THE BRAVO BILLIONAIRE
Page 20
"Damn right it has."
Her eyes widened. He said it.
"I had the dream."
Her smooth brows drew together.
He insisted, "I did."
"But you're…"
"Not standing in the middle of the room trying my damnedest to suck in air? Not falling over, passing out?"
She nodded, slowly, her eyes full of wonder, of growing hope. "That's right. You're not."
"I remember it all. Everything. About the night Russell was kidnapped. I remember what happened in Russell's room, I remember the kidnappers."
"Kidnappers?"
"That's what I said."
"There was more than one, then?"
He nodded. "My uncle Blake. And a woman.
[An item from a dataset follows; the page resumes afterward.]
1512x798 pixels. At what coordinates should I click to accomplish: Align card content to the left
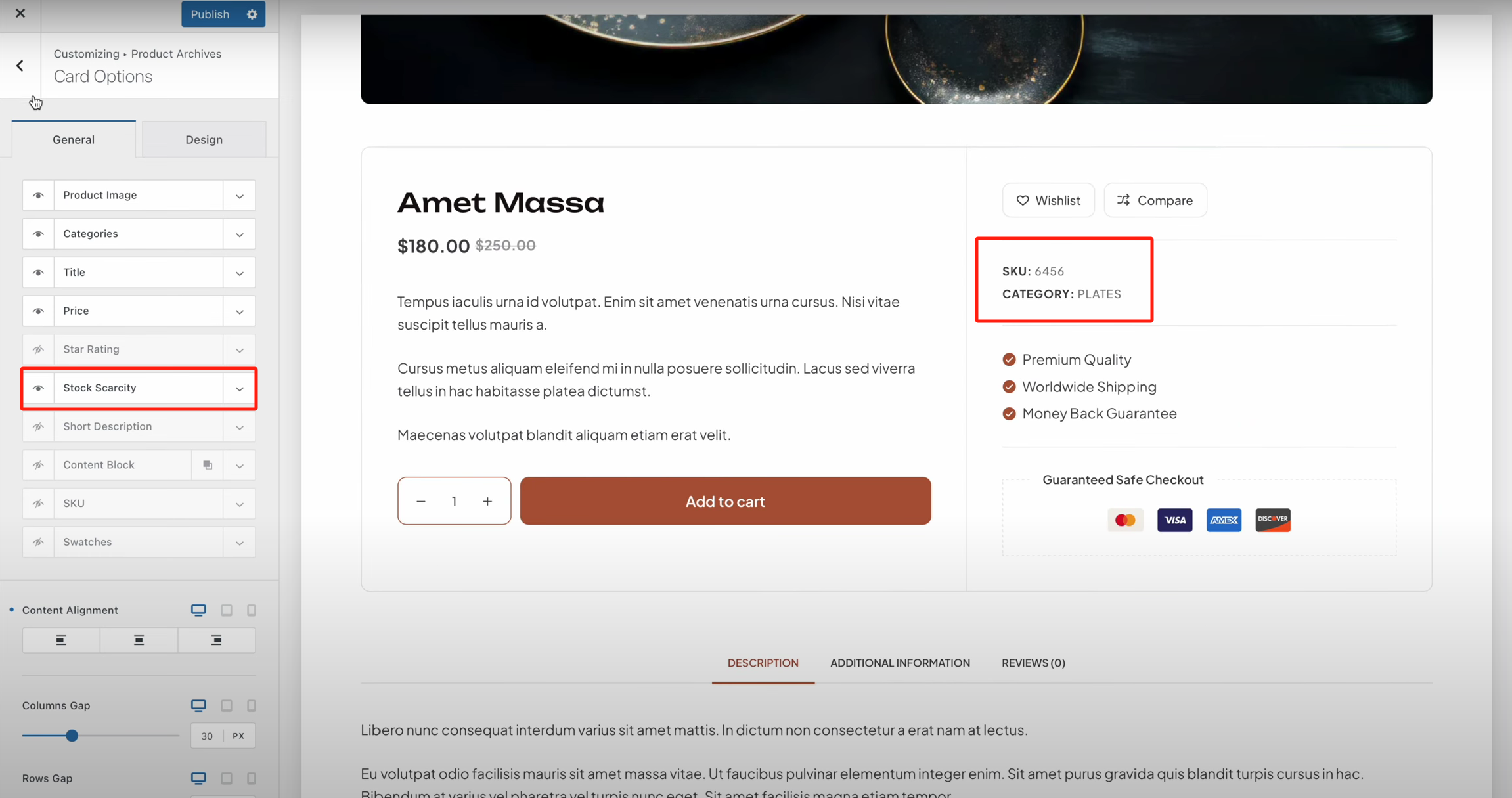[61, 640]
A woman named Lorraine."
* * *
Chapter 20
«^»
In the morning, as soon as Kimberly left for school, Jonas told Marsh and Tory everything he'd told Emma the night before.
"I'm so glad you finally remember what happened that night," Tory said sincerely, when Jonas had finished telling the tale.
"But?" Jonas prompted, already knowing what she was going to say next.
"Well, I just wish you had more to go on than the woman's first name."
"So do I," he said. "But we'll go back to Blake's house this morning, look through his files again, this time with the name Lorraine in mind." It didn't sound all that promising, really. And they all knew it. He shrugged. "It's worth a try."
"We have a computer here, in the other room," Marsh reminded him. "And it does have a Zip drive. We could look through everything without having to go out to that shack, if you want to."
Jonas vetoed that suggestion. "We should check for a Lorraine in the file cabinet, too. And then we did mean to look through the rest of the house. We might as well just go on out there."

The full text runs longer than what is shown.